Now let’s say I find that this relationship coefficient that I am trying to estimate is in fact equal to 0. I do not know this, of course. If I do 100 independent studies to estimate this coefficient, then I can expect 5 of them to indicate to me that the coefficient is statistically significant from zero; all of the 5 would be misleading. But concluding that the correlation I want to find is in fact not there is not exciting, and will get me no fame. If I find one of the erroneous “significant” results, on the other hand, I will send my study to a prestigious journal, talk to some reporters, and maybe even write a book about it. All of the noise thus generated would be good for my name recognition. But I would still be wrong, having infinitely overestimated the coefficient of interest.

The same kind of error could arise if the true relationship was in fact positive. Say the coefficient was not 0 but instead 0.3, and my data allowed me an estimate with a standard error of 4.3 percent. Then I would have a 3 percent probability of estimating a positive coefficient that would appear statistically significant and, perhaps worse, a 2 percent probability of estimating a _negative_ coefficient that would appear statistically significant. I could even be strongly convinced, then about the wrong sign of my coefficient! Whichever of these two errors I fall into, the estimated coefficient will be more than an order of magnitude larger in absolute value than the true coefficient. This is why we are talking about Type M effects; M stands for magnitude, indeed. (Well, we also saw a Type S effect in this example, when the sign of the estimated coefficient was wrong.)

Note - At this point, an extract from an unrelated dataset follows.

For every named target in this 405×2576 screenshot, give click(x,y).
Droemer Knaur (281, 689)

Is there an escape from this trap? More data would help expose my error. The more data I base my estimation on, the more the so-called “statistical power” of my testing procedure, and the less likely I will be to fall in error. For variables with small but significant correlations, which happens in the medical literature, often the data sets contain millions of observations. It is understood by sophisticated scientists that you need a lot of power (a lot of data) to tease out small effects.

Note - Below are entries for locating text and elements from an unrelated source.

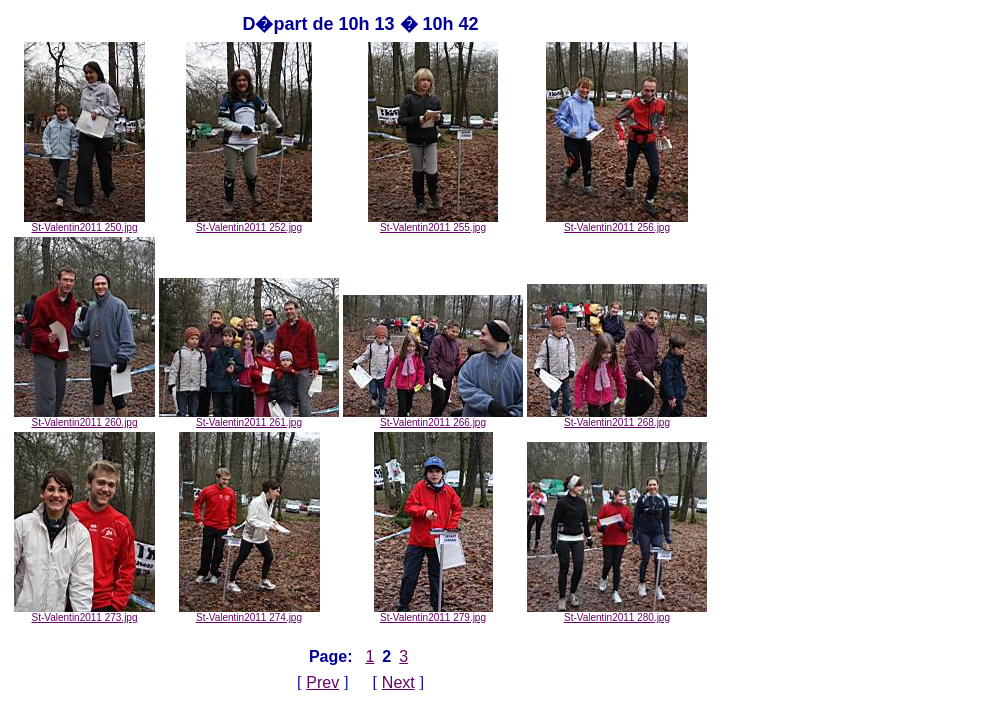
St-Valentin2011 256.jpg (617, 223)
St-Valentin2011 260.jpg (84, 418)
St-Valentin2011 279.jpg (433, 613)
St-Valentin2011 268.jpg (617, 418)
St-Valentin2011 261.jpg (249, 418)
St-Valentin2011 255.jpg (433, 223)
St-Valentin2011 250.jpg (84, 223)
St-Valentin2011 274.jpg (249, 613)
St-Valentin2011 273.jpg (84, 613)
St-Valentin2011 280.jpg (617, 613)
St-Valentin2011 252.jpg (249, 223)
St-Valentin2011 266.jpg (433, 418)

What can we conclude from this? Besides the obvious value of skepticism when assessing the value of any statistical finding, we should also realize that not all studies that use statistics are created equal. Some have more power than others, and we should trust their results more. And that’s why “more research is needed” is such a refrain in discussions of studies on medical or social questions. I know “more research is needed” is also a plea for funds, and should be always met with the aforementioned skepticism, but bigger data sets do give us the power of more secure conclusions.

—-
*This poor attempt at irony is also an example of a particular Type M error, this one about the correlation of the variable “the size of the set of readers of my blog” and “vast, for not ridiculously small values of ‘vast'”. I hope you’ve heard some variation of the joke that goes something like “It is true that I have made only two mistakes in my life, for very large values of ‘two'”.